On the other hand, in the political sphere, being wise as serpent is to be confident in our message, bold in our approach, creative in our strategies and mindful of the evil at hand. Christ uttered rude and unpopular denunciations during his public ministry. As a result, he offended men in high places. When responding to his critics, he wasn’t reduced to being nice as many Christians would have us be. Sometimes he cut to chase and laid out the truth in its bare naked reality. Other times, however, he was diplomatic and amiable in response to his critics. The Apostles, Church Fathers and the Saints followed suit. The bottom line is that different circumstances warrant different responses.

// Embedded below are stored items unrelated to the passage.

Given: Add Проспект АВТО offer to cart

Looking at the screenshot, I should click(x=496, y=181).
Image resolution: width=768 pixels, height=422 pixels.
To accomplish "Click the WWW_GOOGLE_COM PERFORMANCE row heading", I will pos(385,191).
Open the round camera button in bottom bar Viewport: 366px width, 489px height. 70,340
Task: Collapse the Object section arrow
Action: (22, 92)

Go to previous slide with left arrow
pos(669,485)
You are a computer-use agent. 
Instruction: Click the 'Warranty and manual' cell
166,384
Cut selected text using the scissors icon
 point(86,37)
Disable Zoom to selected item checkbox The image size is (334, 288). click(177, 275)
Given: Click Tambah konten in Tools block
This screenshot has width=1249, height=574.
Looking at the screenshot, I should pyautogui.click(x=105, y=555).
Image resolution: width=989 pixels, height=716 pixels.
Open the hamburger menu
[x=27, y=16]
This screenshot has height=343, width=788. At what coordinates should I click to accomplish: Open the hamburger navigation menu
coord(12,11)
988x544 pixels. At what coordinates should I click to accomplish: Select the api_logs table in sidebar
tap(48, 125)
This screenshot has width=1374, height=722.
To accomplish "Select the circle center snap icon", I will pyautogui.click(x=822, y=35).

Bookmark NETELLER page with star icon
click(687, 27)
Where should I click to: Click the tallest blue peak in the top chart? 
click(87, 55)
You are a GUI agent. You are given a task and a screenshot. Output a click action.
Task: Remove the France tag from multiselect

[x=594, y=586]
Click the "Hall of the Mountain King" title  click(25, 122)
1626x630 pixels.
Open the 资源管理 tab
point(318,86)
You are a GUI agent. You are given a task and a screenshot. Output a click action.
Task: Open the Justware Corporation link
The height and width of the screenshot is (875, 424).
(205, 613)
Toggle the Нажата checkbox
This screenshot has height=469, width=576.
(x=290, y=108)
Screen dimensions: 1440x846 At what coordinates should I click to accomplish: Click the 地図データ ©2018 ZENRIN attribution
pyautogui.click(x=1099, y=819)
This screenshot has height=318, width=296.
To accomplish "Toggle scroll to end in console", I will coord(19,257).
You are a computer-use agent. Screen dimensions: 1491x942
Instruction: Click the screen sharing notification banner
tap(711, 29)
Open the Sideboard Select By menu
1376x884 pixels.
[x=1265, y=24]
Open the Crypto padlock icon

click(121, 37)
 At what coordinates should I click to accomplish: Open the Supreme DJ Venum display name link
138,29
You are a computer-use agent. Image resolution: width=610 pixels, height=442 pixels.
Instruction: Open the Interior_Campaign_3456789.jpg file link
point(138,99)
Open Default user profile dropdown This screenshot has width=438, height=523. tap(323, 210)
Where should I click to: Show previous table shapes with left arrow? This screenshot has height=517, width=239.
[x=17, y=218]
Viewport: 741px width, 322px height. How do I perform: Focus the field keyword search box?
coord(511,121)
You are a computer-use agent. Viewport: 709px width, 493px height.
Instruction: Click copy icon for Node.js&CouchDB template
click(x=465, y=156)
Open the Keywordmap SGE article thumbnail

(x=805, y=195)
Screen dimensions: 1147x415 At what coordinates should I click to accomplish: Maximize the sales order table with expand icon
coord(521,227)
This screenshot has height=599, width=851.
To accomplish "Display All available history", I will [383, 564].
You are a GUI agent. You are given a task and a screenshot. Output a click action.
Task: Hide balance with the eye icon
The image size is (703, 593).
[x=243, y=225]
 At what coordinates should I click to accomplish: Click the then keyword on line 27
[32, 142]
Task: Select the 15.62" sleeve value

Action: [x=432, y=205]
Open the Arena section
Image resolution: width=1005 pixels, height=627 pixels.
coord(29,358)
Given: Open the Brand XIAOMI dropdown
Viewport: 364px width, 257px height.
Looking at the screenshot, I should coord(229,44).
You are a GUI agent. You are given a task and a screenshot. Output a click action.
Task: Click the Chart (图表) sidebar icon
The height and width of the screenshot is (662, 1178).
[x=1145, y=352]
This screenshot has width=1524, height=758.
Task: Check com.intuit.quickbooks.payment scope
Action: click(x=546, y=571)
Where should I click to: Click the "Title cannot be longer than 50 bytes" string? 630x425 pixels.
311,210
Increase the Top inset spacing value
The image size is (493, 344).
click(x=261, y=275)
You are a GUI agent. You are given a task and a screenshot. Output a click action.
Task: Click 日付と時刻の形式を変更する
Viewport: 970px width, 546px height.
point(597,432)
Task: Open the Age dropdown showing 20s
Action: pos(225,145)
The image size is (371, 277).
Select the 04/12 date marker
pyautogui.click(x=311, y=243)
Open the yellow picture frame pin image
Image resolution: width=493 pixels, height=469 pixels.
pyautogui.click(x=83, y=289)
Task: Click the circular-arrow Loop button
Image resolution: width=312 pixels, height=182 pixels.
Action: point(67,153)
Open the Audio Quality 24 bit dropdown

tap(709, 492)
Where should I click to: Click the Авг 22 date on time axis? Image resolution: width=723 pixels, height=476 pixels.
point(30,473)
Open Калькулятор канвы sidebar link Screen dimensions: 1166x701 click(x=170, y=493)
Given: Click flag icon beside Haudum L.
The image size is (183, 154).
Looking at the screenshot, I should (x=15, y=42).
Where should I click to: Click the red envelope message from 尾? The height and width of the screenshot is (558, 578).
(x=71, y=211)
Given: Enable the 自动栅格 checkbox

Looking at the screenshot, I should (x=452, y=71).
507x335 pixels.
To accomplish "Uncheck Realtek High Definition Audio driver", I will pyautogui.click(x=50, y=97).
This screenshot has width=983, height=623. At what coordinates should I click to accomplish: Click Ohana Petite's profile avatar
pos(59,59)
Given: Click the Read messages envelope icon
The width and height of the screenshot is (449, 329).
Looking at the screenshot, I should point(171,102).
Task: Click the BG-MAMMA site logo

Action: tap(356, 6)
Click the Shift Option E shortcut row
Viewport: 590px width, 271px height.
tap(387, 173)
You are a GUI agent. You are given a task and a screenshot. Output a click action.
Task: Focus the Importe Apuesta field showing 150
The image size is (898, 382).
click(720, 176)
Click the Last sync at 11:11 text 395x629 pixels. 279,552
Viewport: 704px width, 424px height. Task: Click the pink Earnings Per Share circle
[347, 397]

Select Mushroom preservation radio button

In any case, effective evangelization cannot be advanced by walking on egg shells or by shooting from the hip.

As for our political engagement in 2012, Catholics ought to be unapologetic opponents of the LGBT agenda in the public square. Being compassionate and understanding is certainly appropriate for ministering to persons with same-sex attractions. But a pastoral approach should not diminish a clear and unwavering reproach of homosexual sin nor should it lessen opposition to the promotion of the homosexual lifestyle as it pertains to public policy. A failure to be firm, decisive and uncompromising is to seriously compromise the welfare of our nation. As the Princeton professor, Robert George, said, “The legalization of same-sex marriage will be an unmitigated disaster.” Hence, loving the sinner and hating the sin is the responsibility of every Catholic who bears witness; the two are to be held in tension for the good of souls and for the welfare of our nation.

In the end, the LGBT movement will win out or Catholicism will. I cannot foresee these belief systems peacefully co-existing side by side in America. It is either the catacombs for Catholics or the closet for gay-rights activists. One of the two will have to be publicly sanctioned while the other retreats into irrelevance. My fear is that those who are leading the charge for Gospel values are not as confident in revealed truth as the other side is in their ideology. And the revealed truth that has liberated and sanctified relationships, families and communities is that God's image is comprised of a man and a woman. It is through this sacred image that each child (who is blessed to have a mother and a father) sees God, himself and the world under a certain light. And within the context of this image, Scripture tells the love story of Christ the Bridegroom and the Church, his Bride. Salvation history cannot be understood apart from this love story nor can mankind be redeemed outside of this male and female relationship.